Python module

moe

Mixture of Experts (MoE) module.

`Fp8Strategy`

class max.nn.legacy.moe.Fp8Strategy(config, dtype)

FP8 quantization for MoE.

Parameters:

config (Float8Config)
dtype (DType)

`fused_silu_quantize()`

fused_silu_quantize(gate_up_projs, input_scales=None, expert_inputs=())

Applies fused SiLU gate and returns quantized activations.

Parameters:

gate_up_projs (TensorValue)
input_scales (TensorValue | None)
expert_inputs (tuple[TensorValue, ...])

Return type:

tuple[TensorValue, TensorValue]

`grouped_matmul()`

grouped_matmul(weight, weight_scales, expert_scales=None, tokens_padded_per_expert=False, expert_inputs=())

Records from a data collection
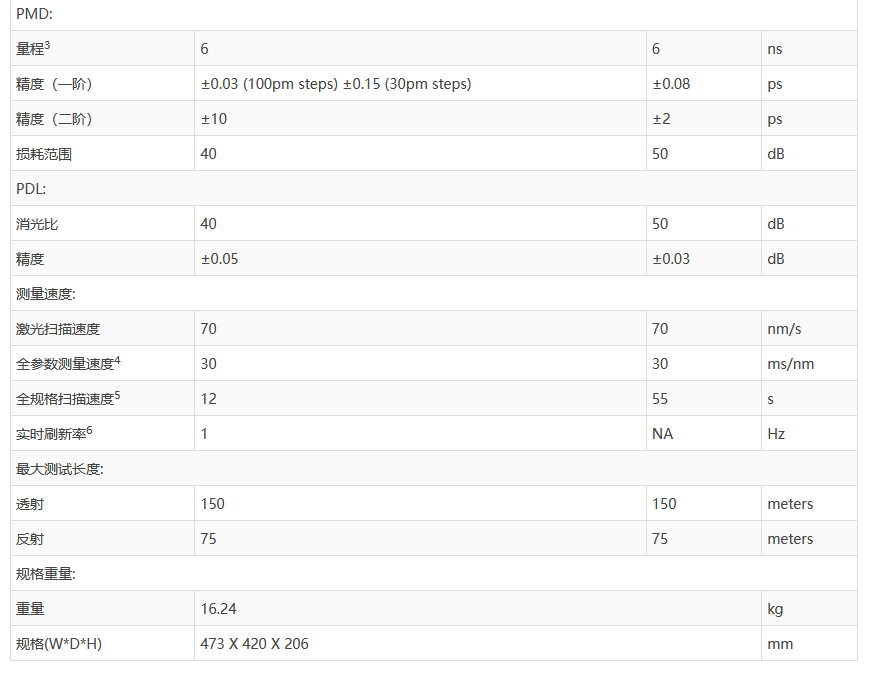Screen dimensions: 873x674
Task: Click the ms/nm unit cell
Action: click(x=790, y=364)
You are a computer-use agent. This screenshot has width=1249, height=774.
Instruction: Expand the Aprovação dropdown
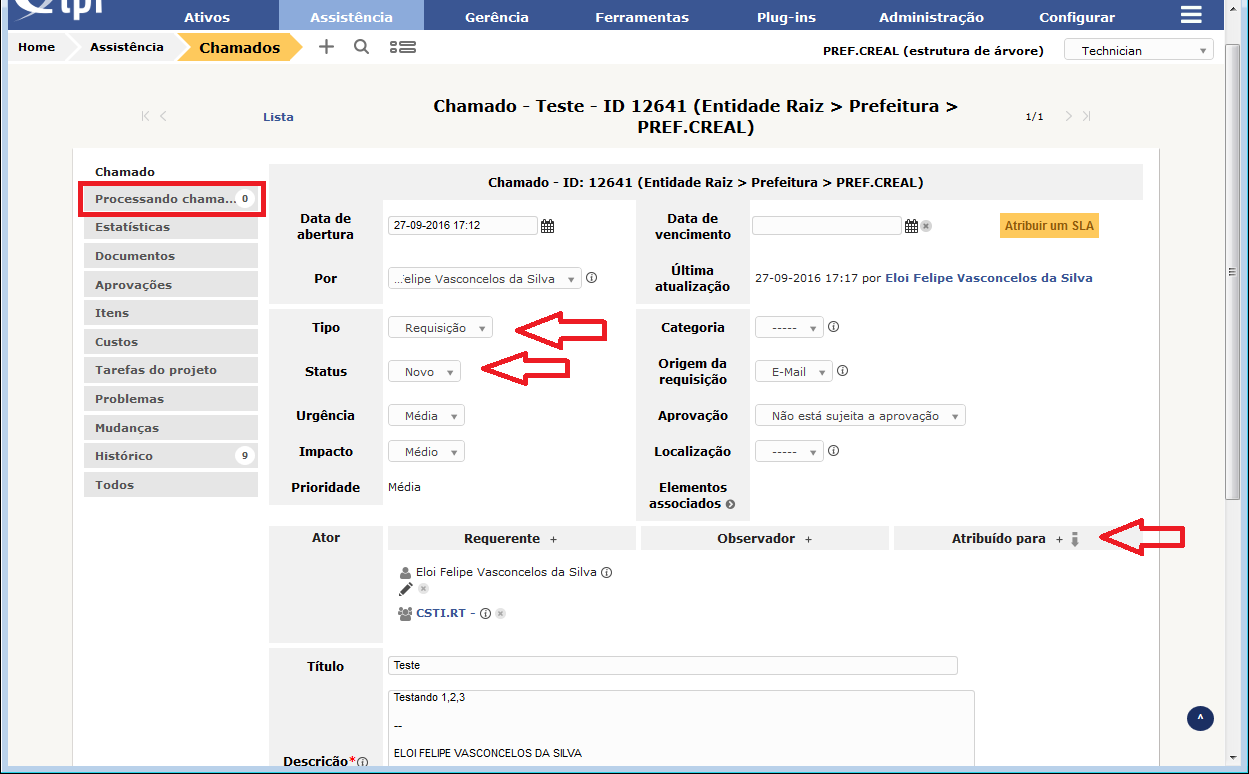(860, 416)
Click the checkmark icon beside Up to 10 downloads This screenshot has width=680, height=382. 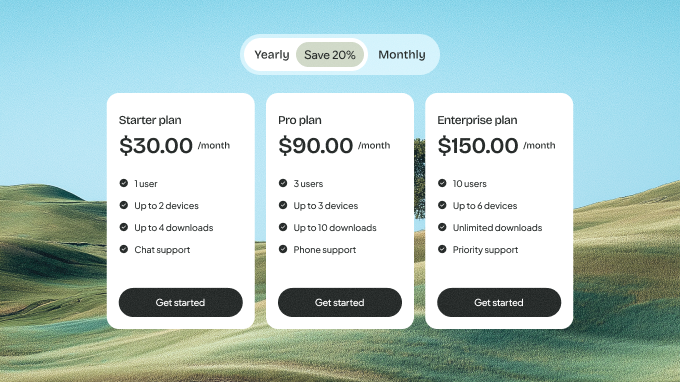point(283,227)
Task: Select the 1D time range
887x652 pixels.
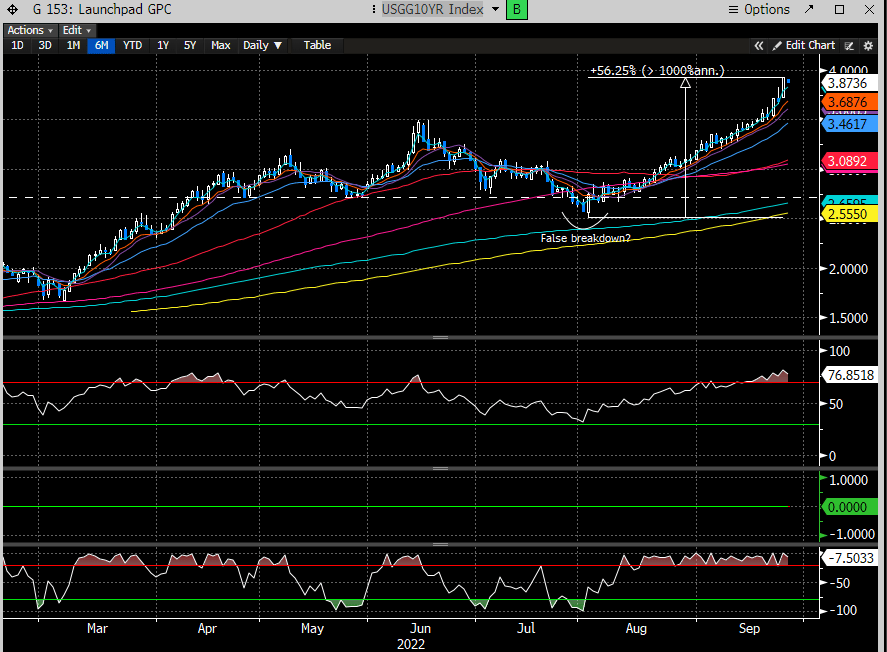Action: [17, 45]
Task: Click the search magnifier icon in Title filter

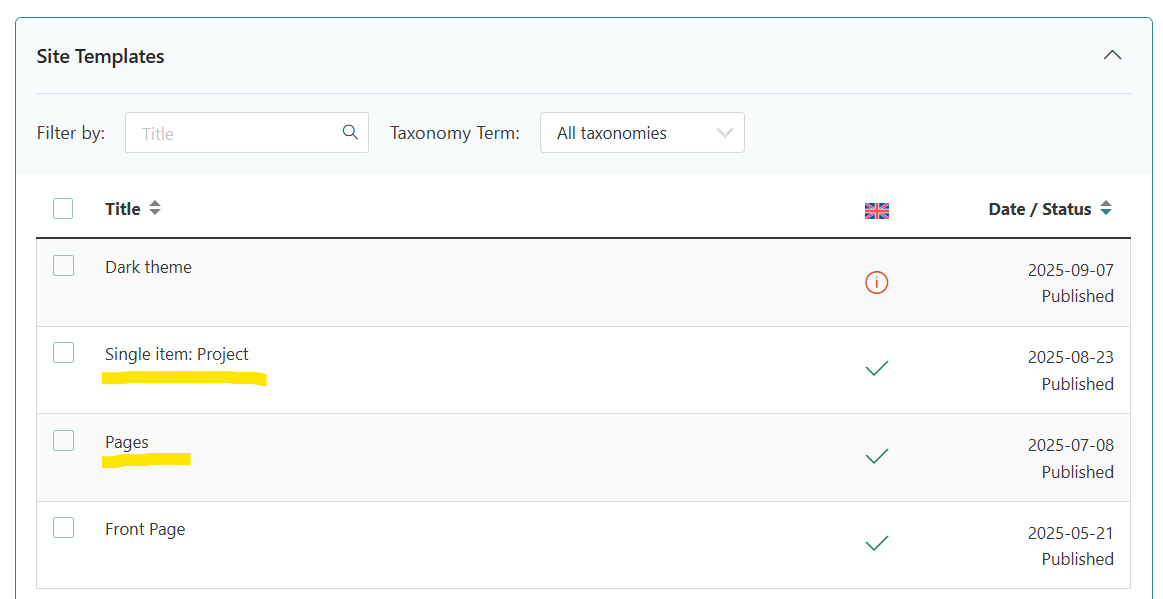Action: [x=350, y=132]
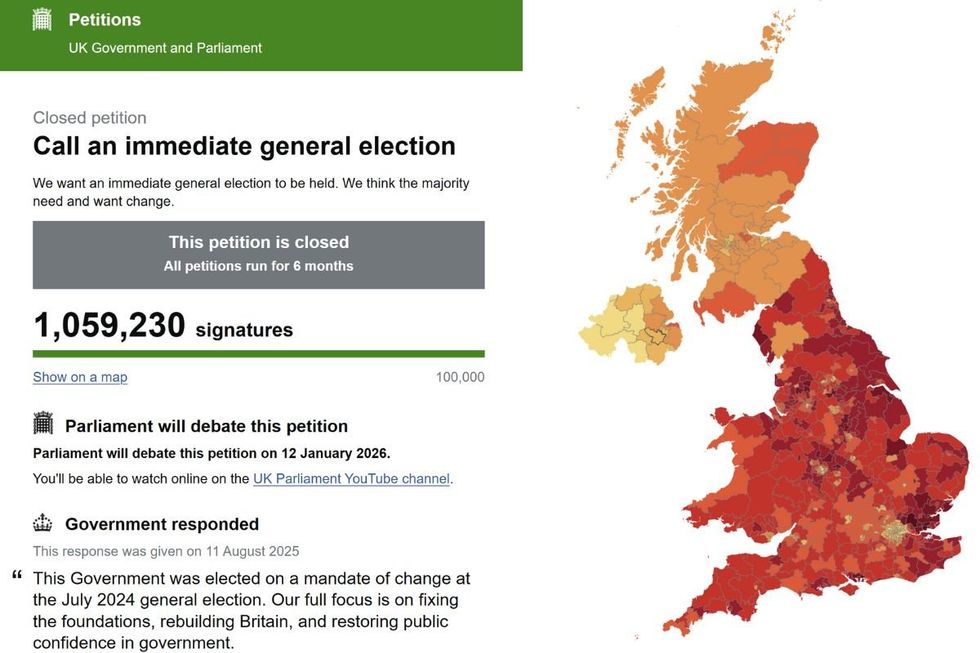Open the Petitions home link in green banner
The image size is (980, 653).
coord(104,19)
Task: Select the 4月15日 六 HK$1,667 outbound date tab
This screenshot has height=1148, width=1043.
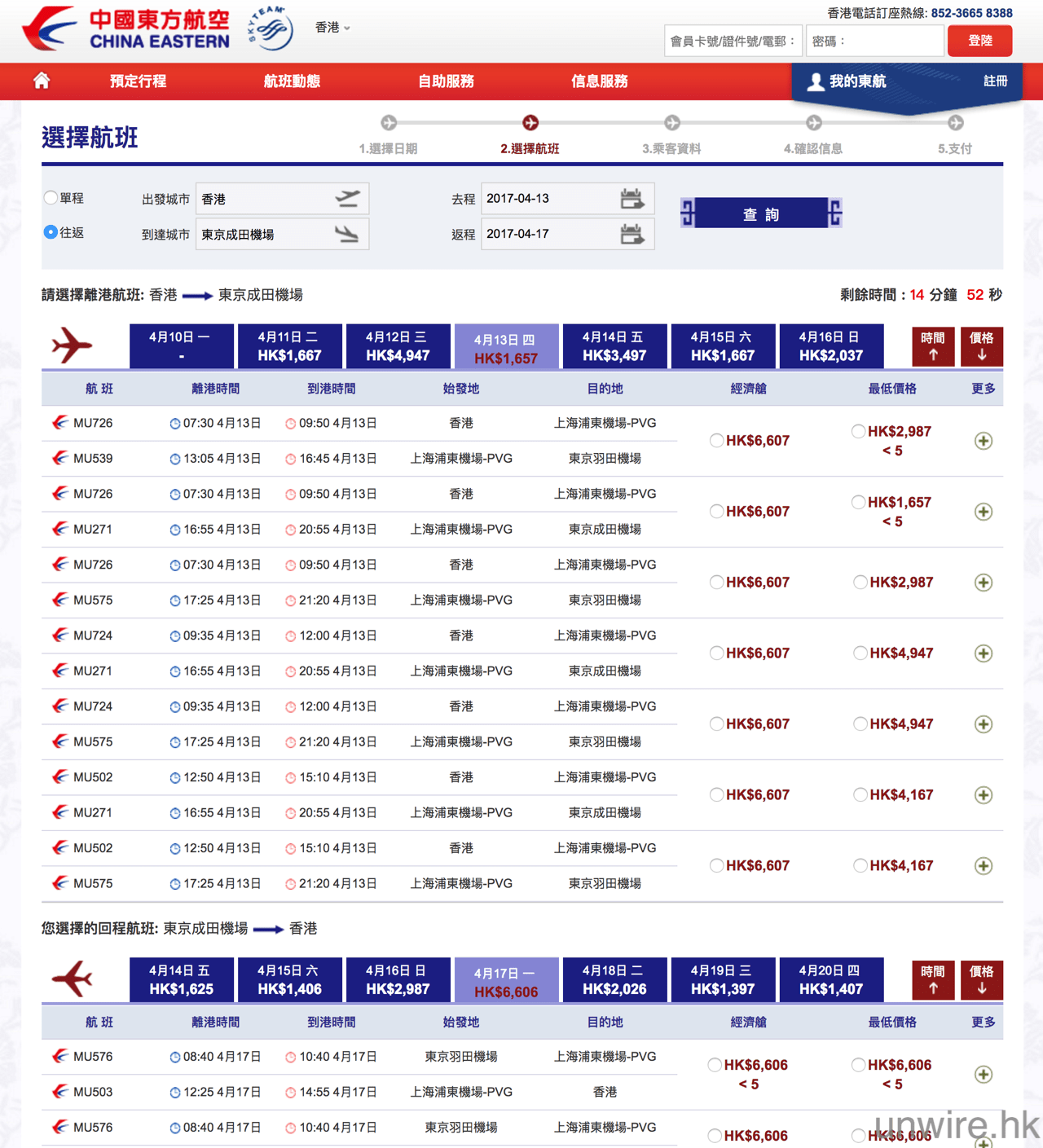Action: click(723, 346)
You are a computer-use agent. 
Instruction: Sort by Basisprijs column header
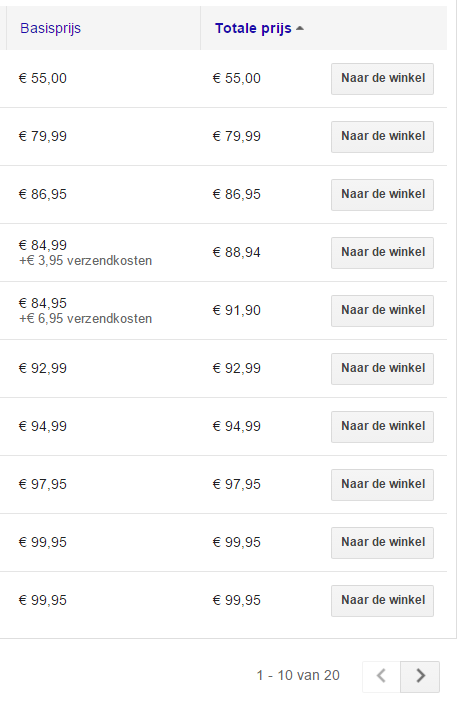(50, 28)
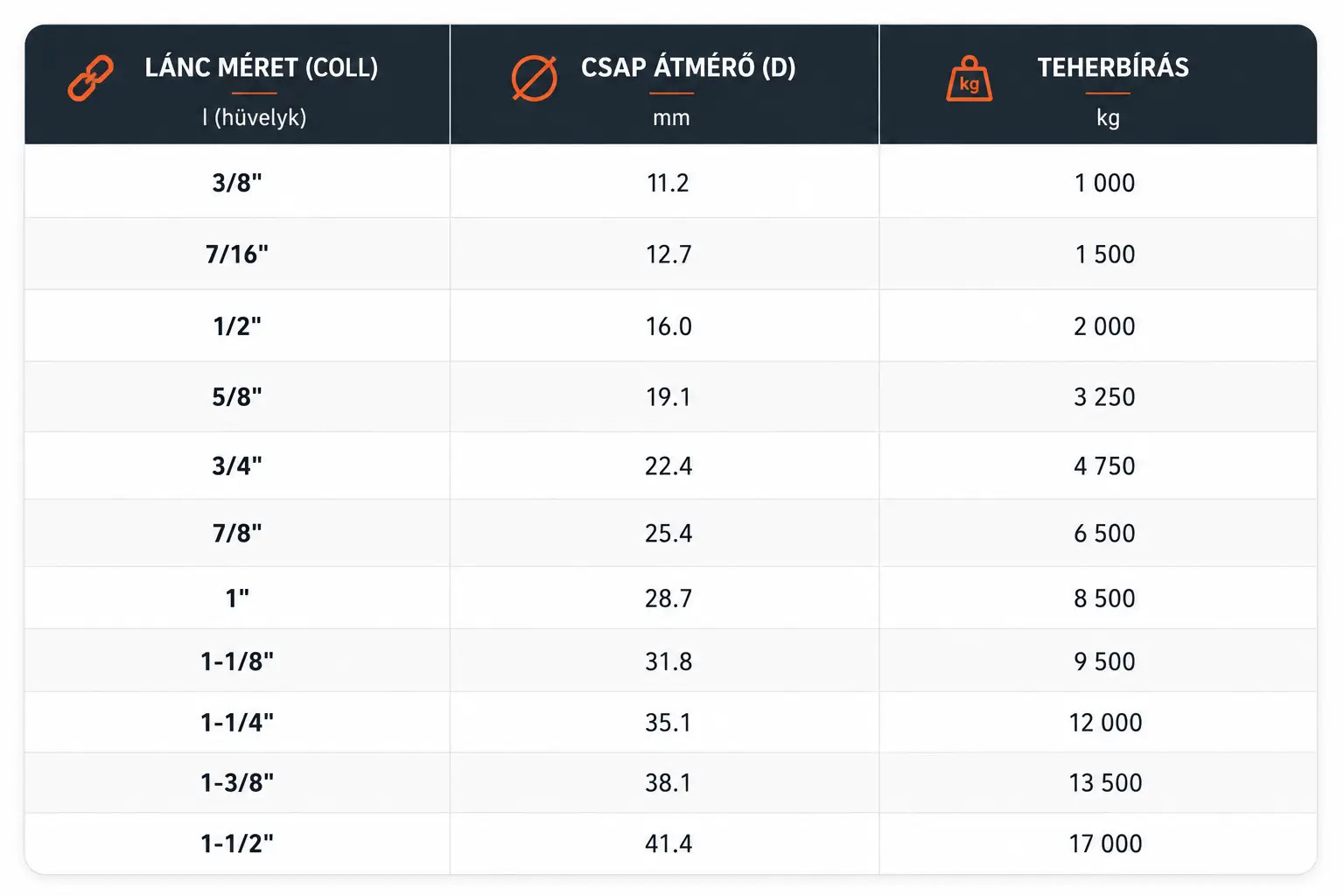
Task: Click the diameter symbol icon
Action: tap(534, 79)
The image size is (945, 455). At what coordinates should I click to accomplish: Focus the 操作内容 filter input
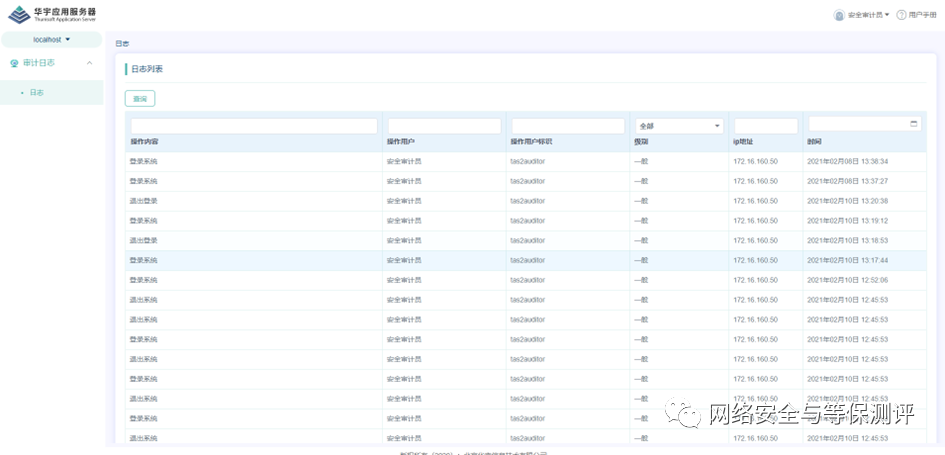[254, 126]
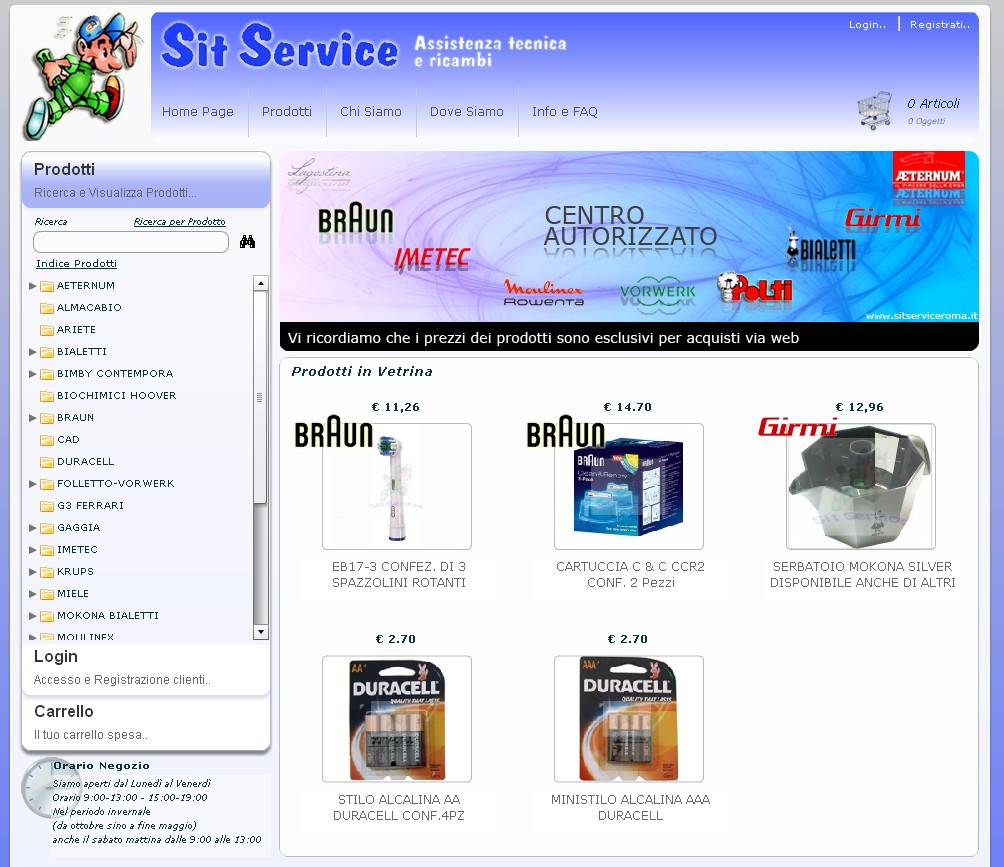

ACTION ITEM A: Name every parameter of `grouped_matmul()` in the MoE module documentation.
ACTION ITEM B: According to the MoE module documentation, what is the return type of `fused_silu_quantize()`?

ANSWER AREA A: weight, weight_scales, expert_scales, tokens_padded_per_expert, expert_inputs

ANSWER AREA B: tuple[TensorValue, TensorValue]